**Exercise task 1:**
Answer these questions from the mailing list thread:
(a) Which RAID controller does the first message name?
(b) How many concurrent connections does the first message mention?
(c) According to AJ Weber, what would pgpool2 likely reduce?

──────── Passage shown

Discussion:
What setup would you choose for postgresql 9.2 installation?
(too old to reply)
Niels Kristian Schjødt
2013-03-04 13:52:01 UTC
Permalink
LSI MegaRAID SAS 9260-4i with four Intel SSDSC2CW240A3K5 SSDs OR four Hitachi Ultrastar 15K600 SAS drives?

My app is pretty write heavy and I have a lot of concurrent connections 300 - (though considering adding pgpool2 in front to increase throughput).

Regards Niels Kristian
--
Sent via pgsql-performance mailing list (pgsql-***@postgresql.org)
To make changes to your subscription:
http://www.postgresql.org/mailpref/pgsql-performance
AJ Weber
2013-03-04 14:04:48 UTC
Permalink
Apologies for the tangential question, but how would pgpool2 "increase
throughput"? Wouldn't the same number of statements be issued by your
application? It would likely reduce the number of concurrent
connections, but that doesn't necessarily equate to "increased throughput".

-AJ
Post by Niels Kristian Schjødt
LSI MegaRAID SAS 9260-4i with four Intel SSDSC2CW240A3K5 SSDs OR four Hitachi Ultrastar 15K600 SAS drives?
My app is pretty write heavy and I have a lot of concurrent connections 300 - (though considering adding pgpool2 in front to increase throughput).
Regards Niels Kristian
--
Sent via pgsql-performance mailing list (pgsql-***@postgresql.org)

────────────────
──────── Records supplied

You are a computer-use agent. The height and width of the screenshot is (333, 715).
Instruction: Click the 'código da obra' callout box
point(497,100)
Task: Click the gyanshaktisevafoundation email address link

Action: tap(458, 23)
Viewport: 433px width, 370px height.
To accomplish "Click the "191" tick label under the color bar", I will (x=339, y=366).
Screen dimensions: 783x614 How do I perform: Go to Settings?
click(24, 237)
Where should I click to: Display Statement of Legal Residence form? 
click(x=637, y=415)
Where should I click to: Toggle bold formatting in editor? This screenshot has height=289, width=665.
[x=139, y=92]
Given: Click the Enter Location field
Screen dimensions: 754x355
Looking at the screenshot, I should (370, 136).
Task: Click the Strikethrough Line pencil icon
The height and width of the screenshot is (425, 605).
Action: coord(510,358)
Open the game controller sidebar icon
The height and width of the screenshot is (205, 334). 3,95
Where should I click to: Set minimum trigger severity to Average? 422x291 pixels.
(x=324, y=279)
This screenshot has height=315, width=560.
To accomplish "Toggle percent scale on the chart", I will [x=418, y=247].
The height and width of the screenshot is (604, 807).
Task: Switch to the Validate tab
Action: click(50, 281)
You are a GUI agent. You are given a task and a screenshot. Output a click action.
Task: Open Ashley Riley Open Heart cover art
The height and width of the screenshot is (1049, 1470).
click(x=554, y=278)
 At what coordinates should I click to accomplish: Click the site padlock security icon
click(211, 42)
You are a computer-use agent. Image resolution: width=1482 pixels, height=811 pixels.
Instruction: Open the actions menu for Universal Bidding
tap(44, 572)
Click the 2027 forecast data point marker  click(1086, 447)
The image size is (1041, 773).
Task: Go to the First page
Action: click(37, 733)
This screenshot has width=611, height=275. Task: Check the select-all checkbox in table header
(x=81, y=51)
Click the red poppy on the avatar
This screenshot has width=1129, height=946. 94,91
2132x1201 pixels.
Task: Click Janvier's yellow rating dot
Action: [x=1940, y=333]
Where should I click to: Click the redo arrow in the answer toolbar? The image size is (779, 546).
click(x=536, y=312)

────────────────

**Exercise task 2:** In the entries, put the stretch from the line containing "Click the 2027" through the line containing "(x=81, y=51)" into a JSON list of strings, one string per line, leaving out blank lines.

**Written reply 1:**
(a) LSI MegaRAID SAS 9260-4i
(b) 300
(c) The number of concurrent connections

**Written reply 2:**
[
  "Click the 2027 forecast data point marker  click(1086, 447)",
  "The image size is (1041, 773).",
  "Task: Go to the First page",
  "Action: click(37, 733)",
  "This screenshot has width=611, height=275. Task: Check the select-all checkbox in table header",
  "(x=81, y=51)"
]